WORK REQUIRED
Give back all of the data, word for word.

DATA
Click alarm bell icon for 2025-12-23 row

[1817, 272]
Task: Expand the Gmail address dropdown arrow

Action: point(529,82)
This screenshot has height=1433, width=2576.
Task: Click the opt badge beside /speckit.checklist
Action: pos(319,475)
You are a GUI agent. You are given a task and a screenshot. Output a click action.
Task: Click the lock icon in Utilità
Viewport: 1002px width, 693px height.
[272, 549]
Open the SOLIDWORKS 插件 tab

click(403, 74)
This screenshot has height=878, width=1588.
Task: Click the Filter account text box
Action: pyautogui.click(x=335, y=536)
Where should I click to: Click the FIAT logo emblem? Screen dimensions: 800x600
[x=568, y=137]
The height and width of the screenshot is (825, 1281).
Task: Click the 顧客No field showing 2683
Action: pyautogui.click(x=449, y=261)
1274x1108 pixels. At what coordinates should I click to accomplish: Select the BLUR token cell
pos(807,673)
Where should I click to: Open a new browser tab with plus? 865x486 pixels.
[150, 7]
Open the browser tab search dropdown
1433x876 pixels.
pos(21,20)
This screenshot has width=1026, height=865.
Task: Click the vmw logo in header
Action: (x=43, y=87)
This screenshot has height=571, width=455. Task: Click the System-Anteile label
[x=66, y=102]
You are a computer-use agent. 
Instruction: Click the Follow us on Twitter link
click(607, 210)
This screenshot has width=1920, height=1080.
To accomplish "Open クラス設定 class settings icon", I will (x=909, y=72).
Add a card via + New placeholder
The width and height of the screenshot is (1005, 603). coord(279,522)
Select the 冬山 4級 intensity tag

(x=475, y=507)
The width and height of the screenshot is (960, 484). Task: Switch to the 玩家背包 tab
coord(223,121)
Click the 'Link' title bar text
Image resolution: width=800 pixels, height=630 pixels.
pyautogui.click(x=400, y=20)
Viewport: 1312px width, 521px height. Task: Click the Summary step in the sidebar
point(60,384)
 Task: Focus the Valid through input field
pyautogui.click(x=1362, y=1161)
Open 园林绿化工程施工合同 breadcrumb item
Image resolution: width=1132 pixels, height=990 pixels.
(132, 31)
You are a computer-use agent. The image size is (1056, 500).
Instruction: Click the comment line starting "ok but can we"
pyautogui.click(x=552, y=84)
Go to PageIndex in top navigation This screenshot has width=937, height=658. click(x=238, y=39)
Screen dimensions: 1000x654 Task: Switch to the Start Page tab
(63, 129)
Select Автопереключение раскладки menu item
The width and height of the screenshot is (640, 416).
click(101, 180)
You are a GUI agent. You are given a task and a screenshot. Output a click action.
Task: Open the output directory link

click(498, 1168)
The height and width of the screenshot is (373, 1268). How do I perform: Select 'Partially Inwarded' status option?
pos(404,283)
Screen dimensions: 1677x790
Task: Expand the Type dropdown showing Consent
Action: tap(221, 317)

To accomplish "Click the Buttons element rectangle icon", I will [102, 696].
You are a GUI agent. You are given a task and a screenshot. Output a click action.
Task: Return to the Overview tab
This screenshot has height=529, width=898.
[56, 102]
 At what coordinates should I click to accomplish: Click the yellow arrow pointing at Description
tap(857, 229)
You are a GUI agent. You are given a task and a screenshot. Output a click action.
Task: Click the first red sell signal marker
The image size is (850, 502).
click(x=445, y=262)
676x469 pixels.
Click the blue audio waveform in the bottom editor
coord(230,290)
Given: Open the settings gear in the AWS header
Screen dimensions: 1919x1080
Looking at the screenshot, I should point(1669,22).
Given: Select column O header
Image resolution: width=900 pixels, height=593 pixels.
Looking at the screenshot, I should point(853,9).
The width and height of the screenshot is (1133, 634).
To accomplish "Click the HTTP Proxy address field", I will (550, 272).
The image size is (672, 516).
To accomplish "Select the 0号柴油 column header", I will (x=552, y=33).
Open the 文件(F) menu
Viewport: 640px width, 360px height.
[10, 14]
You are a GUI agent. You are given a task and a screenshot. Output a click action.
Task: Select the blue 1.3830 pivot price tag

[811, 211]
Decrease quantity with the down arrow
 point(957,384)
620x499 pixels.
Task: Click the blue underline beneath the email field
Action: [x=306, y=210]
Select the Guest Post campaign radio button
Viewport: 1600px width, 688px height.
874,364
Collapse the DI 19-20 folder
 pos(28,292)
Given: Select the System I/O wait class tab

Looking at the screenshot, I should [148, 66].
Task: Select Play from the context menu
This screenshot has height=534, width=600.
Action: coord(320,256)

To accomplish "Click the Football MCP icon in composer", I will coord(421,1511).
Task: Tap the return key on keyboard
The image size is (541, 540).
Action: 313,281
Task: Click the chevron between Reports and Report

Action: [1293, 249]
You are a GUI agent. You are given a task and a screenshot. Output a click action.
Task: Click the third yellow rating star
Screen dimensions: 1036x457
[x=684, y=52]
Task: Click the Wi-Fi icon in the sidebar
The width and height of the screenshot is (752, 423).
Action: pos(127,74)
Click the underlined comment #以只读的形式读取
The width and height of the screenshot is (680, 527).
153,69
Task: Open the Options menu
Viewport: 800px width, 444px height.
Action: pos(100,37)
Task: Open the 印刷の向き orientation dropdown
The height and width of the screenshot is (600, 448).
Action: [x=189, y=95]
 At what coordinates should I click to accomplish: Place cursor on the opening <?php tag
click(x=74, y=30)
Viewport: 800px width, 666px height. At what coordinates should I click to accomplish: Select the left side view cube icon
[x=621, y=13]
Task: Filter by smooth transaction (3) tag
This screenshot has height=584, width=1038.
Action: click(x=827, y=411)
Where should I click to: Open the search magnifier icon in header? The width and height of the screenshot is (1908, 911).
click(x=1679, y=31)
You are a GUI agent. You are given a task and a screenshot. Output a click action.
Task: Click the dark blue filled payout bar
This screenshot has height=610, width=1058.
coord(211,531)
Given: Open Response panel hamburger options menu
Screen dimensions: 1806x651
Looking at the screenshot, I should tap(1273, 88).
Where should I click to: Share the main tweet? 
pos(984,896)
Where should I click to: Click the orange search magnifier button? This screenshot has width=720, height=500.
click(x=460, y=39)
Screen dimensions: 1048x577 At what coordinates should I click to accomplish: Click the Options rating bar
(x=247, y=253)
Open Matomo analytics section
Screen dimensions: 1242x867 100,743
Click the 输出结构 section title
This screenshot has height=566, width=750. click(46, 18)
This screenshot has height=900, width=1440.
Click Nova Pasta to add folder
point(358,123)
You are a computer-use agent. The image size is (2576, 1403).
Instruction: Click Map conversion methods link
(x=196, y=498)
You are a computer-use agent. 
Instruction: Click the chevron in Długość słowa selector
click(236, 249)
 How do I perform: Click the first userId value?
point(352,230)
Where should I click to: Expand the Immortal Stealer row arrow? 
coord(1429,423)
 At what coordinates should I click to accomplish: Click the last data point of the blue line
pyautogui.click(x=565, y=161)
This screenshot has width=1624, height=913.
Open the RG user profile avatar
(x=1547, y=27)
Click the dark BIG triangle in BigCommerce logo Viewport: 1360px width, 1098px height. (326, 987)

ANSWER TO THE EXERCISE
Click alarm bell icon for 2025-12-23 row

[1817, 272]
Task: Expand the Gmail address dropdown arrow

Action: point(529,82)
This screenshot has height=1433, width=2576.
Task: Click the opt badge beside /speckit.checklist
Action: pos(319,475)
You are a GUI agent. You are given a task and a screenshot. Output a click action.
Task: Click the lock icon in Utilità
Viewport: 1002px width, 693px height.
[272, 549]
Open the SOLIDWORKS 插件 tab

click(403, 74)
This screenshot has height=878, width=1588.
Task: Click the Filter account text box
Action: pyautogui.click(x=335, y=536)
Where should I click to: Click the FIAT logo emblem? Screen dimensions: 800x600
[x=568, y=137]
The height and width of the screenshot is (825, 1281).
Task: Click the 顧客No field showing 2683
Action: pyautogui.click(x=449, y=261)
1274x1108 pixels. At what coordinates should I click to accomplish: Select the BLUR token cell
pos(807,673)
Where should I click to: Open a new browser tab with plus? 865x486 pixels.
[150, 7]
Open the browser tab search dropdown
1433x876 pixels.
pos(21,20)
This screenshot has width=1026, height=865.
Task: Click the vmw logo in header
Action: (x=43, y=87)
This screenshot has height=571, width=455. Task: Click the System-Anteile label
[x=66, y=102]
You are a computer-use agent. 
Instruction: Click the Follow us on Twitter link
click(607, 210)
This screenshot has width=1920, height=1080.
To accomplish "Open クラス設定 class settings icon", I will (x=909, y=72).
Add a card via + New placeholder
The width and height of the screenshot is (1005, 603). coord(279,522)
Select the 冬山 4級 intensity tag

(x=475, y=507)
The width and height of the screenshot is (960, 484). Task: Switch to the 玩家背包 tab
coord(223,121)
Click the 'Link' title bar text
Image resolution: width=800 pixels, height=630 pixels.
pyautogui.click(x=400, y=20)
Viewport: 1312px width, 521px height. Task: Click the Summary step in the sidebar
point(60,384)
 Task: Focus the Valid through input field
pyautogui.click(x=1362, y=1161)
Open 园林绿化工程施工合同 breadcrumb item
Image resolution: width=1132 pixels, height=990 pixels.
(132, 31)
You are a computer-use agent. The image size is (1056, 500).
Instruction: Click the comment line starting "ok but can we"
pyautogui.click(x=552, y=84)
Go to PageIndex in top navigation This screenshot has width=937, height=658. click(x=238, y=39)
Screen dimensions: 1000x654 Task: Switch to the Start Page tab
(63, 129)
Select Автопереключение раскладки menu item
The width and height of the screenshot is (640, 416).
click(101, 180)
You are a GUI agent. You are given a task and a screenshot. Output a click action.
Task: Open the output directory link

click(498, 1168)
The height and width of the screenshot is (373, 1268). How do I perform: Select 'Partially Inwarded' status option?
pos(404,283)
Screen dimensions: 1677x790
Task: Expand the Type dropdown showing Consent
Action: tap(221, 317)

To accomplish "Click the Buttons element rectangle icon", I will [102, 696].
You are a GUI agent. You are given a task and a screenshot. Output a click action.
Task: Return to the Overview tab
This screenshot has height=529, width=898.
[56, 102]
 At what coordinates should I click to accomplish: Click the yellow arrow pointing at Description
tap(857, 229)
You are a GUI agent. You are given a task and a screenshot. Output a click action.
Task: Click the first red sell signal marker
The image size is (850, 502).
click(x=445, y=262)
676x469 pixels.
Click the blue audio waveform in the bottom editor
coord(230,290)
Given: Open the settings gear in the AWS header
Screen dimensions: 1919x1080
Looking at the screenshot, I should point(1669,22).
Given: Select column O header
Image resolution: width=900 pixels, height=593 pixels.
Looking at the screenshot, I should point(853,9).
The width and height of the screenshot is (1133, 634).
To accomplish "Click the HTTP Proxy address field", I will (550, 272).
The image size is (672, 516).
To accomplish "Select the 0号柴油 column header", I will (x=552, y=33).
Open the 文件(F) menu
Viewport: 640px width, 360px height.
[10, 14]
You are a GUI agent. You are given a task and a screenshot. Output a click action.
Task: Select the blue 1.3830 pivot price tag

[811, 211]
Decrease quantity with the down arrow
 point(957,384)
620x499 pixels.
Task: Click the blue underline beneath the email field
Action: [x=306, y=210]
Select the Guest Post campaign radio button
Viewport: 1600px width, 688px height.
874,364
Collapse the DI 19-20 folder
 pos(28,292)
Given: Select the System I/O wait class tab

Looking at the screenshot, I should [148, 66].
Task: Select Play from the context menu
This screenshot has height=534, width=600.
Action: coord(320,256)

To accomplish "Click the Football MCP icon in composer", I will coord(421,1511).
Task: Tap the return key on keyboard
The image size is (541, 540).
Action: 313,281
Task: Click the chevron between Reports and Report

Action: [1293, 249]
You are a GUI agent. You are given a task and a screenshot. Output a click action.
Task: Click the third yellow rating star
Screen dimensions: 1036x457
[x=684, y=52]
Task: Click the Wi-Fi icon in the sidebar
The width and height of the screenshot is (752, 423).
Action: pos(127,74)
Click the underlined comment #以只读的形式读取
The width and height of the screenshot is (680, 527).
153,69
Task: Open the Options menu
Viewport: 800px width, 444px height.
Action: pos(100,37)
Task: Open the 印刷の向き orientation dropdown
The height and width of the screenshot is (600, 448).
Action: [x=189, y=95]
 At what coordinates should I click to accomplish: Place cursor on the opening <?php tag
click(x=74, y=30)
Viewport: 800px width, 666px height. At what coordinates should I click to accomplish: Select the left side view cube icon
[x=621, y=13]
Task: Filter by smooth transaction (3) tag
This screenshot has height=584, width=1038.
Action: click(x=827, y=411)
Where should I click to: Open the search magnifier icon in header? The width and height of the screenshot is (1908, 911).
click(x=1679, y=31)
You are a GUI agent. You are given a task and a screenshot. Output a click action.
Task: Click the dark blue filled payout bar
This screenshot has height=610, width=1058.
coord(211,531)
Given: Open Response panel hamburger options menu
Screen dimensions: 1806x651
Looking at the screenshot, I should tap(1273, 88).
Where should I click to: Share the main tweet? 
pos(984,896)
Where should I click to: Click the orange search magnifier button? This screenshot has width=720, height=500.
click(x=460, y=39)
Screen dimensions: 1048x577 At what coordinates should I click to accomplish: Click the Options rating bar
(x=247, y=253)
Open Matomo analytics section
Screen dimensions: 1242x867 100,743
Click the 输出结构 section title
This screenshot has height=566, width=750. click(46, 18)
This screenshot has height=900, width=1440.
Click Nova Pasta to add folder
point(358,123)
You are a computer-use agent. The image size is (2576, 1403).
Instruction: Click Map conversion methods link
(x=196, y=498)
You are a computer-use agent. 
Instruction: Click the chevron in Długość słowa selector
click(236, 249)
 How do I perform: Click the first userId value?
point(352,230)
Where should I click to: Expand the Immortal Stealer row arrow? 
coord(1429,423)
 At what coordinates should I click to accomplish: Click the last data point of the blue line
pyautogui.click(x=565, y=161)
This screenshot has width=1624, height=913.
Open the RG user profile avatar
(x=1547, y=27)
Click the dark BIG triangle in BigCommerce logo Viewport: 1360px width, 1098px height. (326, 987)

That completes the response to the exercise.